There's still issues of course. When he is here he tells me all about the essays he is writing. In detail. Great detail. If he finds a youtube video it has to be watched RIGHT NOW and he's a big Hitchens and Dawkins fan and will spend ages telling me why religious people are just plain wrong in the way only a person with aspergers can. He has to have a fan at uni to block out noise and unlike other teens I get daily texts and fb contact. Plus if I go out he texts me to make sure I'm ok and know what time the buses are and he's the one who takes care of drunk housemates and makes sure they are safe.
infamous that sounds dreamy! Mine has been out of school for a year and we are truly going it alone but I think independent living might be a stretch for my little muddle.
polt the machine is broken so all postponed till next week. I am trying to remain calm about it all, but it is rather exhausting.
wasnt dreamy at the time. It was hard and lonely and tough on the other kids. But there wasnt any support back then.
I think you'd be surprised how little has changed, I am not overwhelmed with offers of support. That said most of the time I am so enormously happy in comparison to when he was melting at school that it's not time for violins.
Infamouspoo- you've described what i envisage for Ds. I really hope so.
Ds is exactly same concerning running a fever. He hardly ever gets ill but i know its awful, i realised life is much quieter if he's ill.
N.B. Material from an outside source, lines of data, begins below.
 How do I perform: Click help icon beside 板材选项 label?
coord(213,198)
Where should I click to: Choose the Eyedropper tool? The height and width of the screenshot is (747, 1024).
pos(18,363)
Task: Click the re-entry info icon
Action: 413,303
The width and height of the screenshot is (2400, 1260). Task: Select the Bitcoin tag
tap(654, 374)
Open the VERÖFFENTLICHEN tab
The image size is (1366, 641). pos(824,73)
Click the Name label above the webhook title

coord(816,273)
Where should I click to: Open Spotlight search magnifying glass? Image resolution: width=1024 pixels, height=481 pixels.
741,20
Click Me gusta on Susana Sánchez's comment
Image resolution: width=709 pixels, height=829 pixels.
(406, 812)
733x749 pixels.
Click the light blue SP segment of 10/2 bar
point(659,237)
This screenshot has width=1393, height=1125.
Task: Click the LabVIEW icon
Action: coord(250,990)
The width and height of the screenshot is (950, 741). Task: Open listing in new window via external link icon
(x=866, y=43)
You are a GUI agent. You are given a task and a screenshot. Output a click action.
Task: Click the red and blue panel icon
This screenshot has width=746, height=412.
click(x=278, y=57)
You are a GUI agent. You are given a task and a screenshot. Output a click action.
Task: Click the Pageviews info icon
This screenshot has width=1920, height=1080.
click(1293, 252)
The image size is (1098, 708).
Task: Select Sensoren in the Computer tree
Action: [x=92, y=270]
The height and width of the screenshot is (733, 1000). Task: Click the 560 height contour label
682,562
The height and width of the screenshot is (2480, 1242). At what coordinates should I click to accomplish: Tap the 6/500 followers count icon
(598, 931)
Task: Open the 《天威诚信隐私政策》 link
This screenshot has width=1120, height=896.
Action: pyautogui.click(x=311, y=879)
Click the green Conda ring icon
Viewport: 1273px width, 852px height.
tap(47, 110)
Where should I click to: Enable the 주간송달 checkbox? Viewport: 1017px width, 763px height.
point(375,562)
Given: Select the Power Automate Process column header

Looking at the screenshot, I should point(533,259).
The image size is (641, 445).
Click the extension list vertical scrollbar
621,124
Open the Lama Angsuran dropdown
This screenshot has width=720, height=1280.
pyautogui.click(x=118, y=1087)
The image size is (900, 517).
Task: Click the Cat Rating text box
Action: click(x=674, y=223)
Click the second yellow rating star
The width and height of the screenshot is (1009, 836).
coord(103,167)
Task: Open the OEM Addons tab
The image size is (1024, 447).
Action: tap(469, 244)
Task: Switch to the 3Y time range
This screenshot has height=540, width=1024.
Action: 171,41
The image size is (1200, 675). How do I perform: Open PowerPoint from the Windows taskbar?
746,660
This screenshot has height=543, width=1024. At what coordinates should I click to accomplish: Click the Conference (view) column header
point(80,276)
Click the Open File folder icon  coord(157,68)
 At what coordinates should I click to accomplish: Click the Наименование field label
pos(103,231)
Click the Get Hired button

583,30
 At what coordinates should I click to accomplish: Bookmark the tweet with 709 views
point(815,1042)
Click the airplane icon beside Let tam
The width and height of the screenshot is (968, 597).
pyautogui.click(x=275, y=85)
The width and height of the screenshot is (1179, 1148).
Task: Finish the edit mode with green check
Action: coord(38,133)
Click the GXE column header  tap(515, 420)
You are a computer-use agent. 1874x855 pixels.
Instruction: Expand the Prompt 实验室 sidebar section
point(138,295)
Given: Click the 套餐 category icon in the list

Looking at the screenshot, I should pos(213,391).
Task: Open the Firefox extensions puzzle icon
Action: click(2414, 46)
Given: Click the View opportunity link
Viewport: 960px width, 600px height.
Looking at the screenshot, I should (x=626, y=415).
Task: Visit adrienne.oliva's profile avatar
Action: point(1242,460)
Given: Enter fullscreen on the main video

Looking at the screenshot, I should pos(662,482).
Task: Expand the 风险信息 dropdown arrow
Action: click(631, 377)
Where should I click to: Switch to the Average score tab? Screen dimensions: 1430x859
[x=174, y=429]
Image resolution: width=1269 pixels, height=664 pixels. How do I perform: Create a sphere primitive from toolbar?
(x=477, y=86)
I appreciate the comments about the school possibly not being the right school. I do have concerns but the alternative is home schooling & i know i can't cope being with Ds 24 hours aday, 7 days aweek.
We use an alternative therapist, she's been working with both of us for about 4 months now.
Ds says he wants someone to play minecraft with...he's not totally aware of why he finds certain things so difficult.
Thanks for your replies...
The no 1 thing I wish id done for my daughter is change her school rather than wait until mid year 6. She only got supported & helped in school just over a year ago when we moved area. She is now 12 & was dx after one term at secondary school in year 7 despite being under CAMHS in our old area for over 5 years & completely failed. If I could do it all again id of got her the help she needed sooner. I didn't realise how different things could be until I moved here though. Sounds to me like your sons school are making the effort but perhaps they & or you need to start looking into ways to improve his social skills so he can get along better with his peers. Maybe clubs outside of school could be a starting point rather than ones attached to the school. Good luck.